Problem description:
In the text about indent splitting binary numbers, which compiler is said to already accept constructs like "0b00101010"?

Extract:
■ ■ ■ ■ ■ ■ ■
When using indent(1) to indent source code, unrecognized tokens such as "0b00101010" are split (e.g. "0b 00101010").

Such constructs are however valid using avr-gcc from the ports, and upcoming releases of gcc will support this binary notation [1].

References:
  1. As noticed by Frank Behrens: http://lists.freebsd.org/pipermail/freebsd-hackers/2008-April/024343.html

>How-To-Repeat:

% echo "int x = 0b00101010 ;" > foo.c
% avr-gcc -c foo.c
% indent foo.c
% avr-gcc -c foo.c
foo.c:1: error: expected ',' or ';' before 'b00101010'
% cat foo.c
int             x = 0 b00101010;

>Fix:

The following patch attempt to detect numbers in different bases, assert it is valid, but avoid splitting tokens on unrecognized data:

--- lexi.c.diff begins here ---
--- /usr/src/usr.bin/indent/lexi.c	2005-11-20 14:48:15.000000000 +0100
+++ lexi.c	2008-04-27 15:09:21.000000000 +0200
@@ -121,6 +121,10 @@
     1, 1, 1, 0, 3, 0, 3, 0
 };
 
+enum base {
+	BASE_2, BASE_8, BASE_10, BASE_16
+};
+
 int
 lexi(void)
 {
@@ -158,16 +162,37 @@
 	    int         seendot = 0,
 	                seenexp = 0,
 			seensfx = 0;
-	    if (*buf_ptr == '0' &&
-		    (buf_ptr[1] == 'x' || buf_ptr[1] == 'X')) {
-		*e_token++ = *buf_ptr++;
-		*e_token++ = *buf_ptr++;
-		while (isxdigit(*buf_ptr)) {
+	    enum base	in_base = BASE_10;
+
+	    if (*buf_ptr == '0') {
+		if (buf_ptr[1] == 'b' || buf_ptr[1] == 'B')
+		    in_base = BASE_2;
+		else if (buf_ptr[1] == 'x' || buf_ptr[1] == 'X')
■ ■ ■ ■ ■ ■ ■
Dataset content:
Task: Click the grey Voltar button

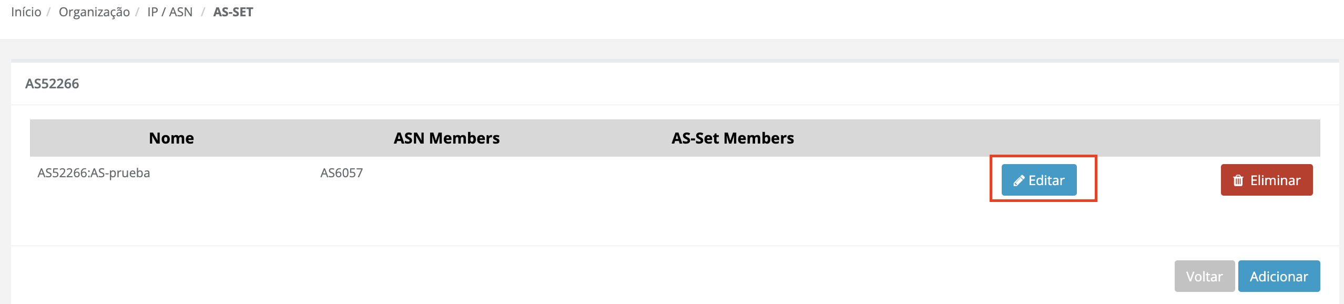Action: coord(1204,276)
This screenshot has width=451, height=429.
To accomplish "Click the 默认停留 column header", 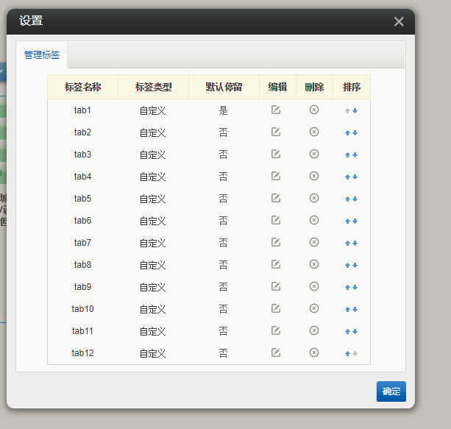I will (224, 87).
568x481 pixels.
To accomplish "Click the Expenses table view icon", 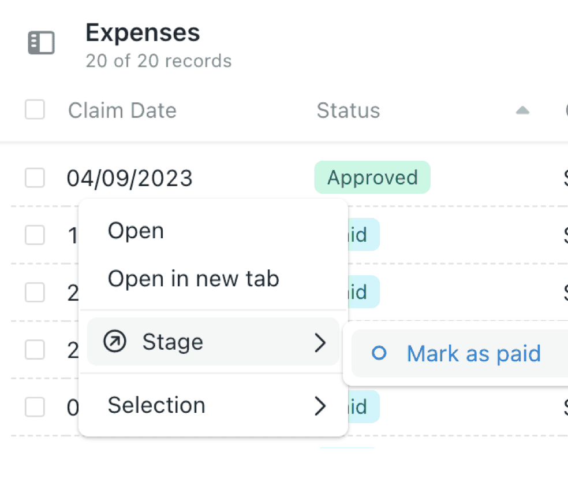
■ ■ ■ ■ ■ ■ ■
Solution to this problem:
avr-gcc from the ports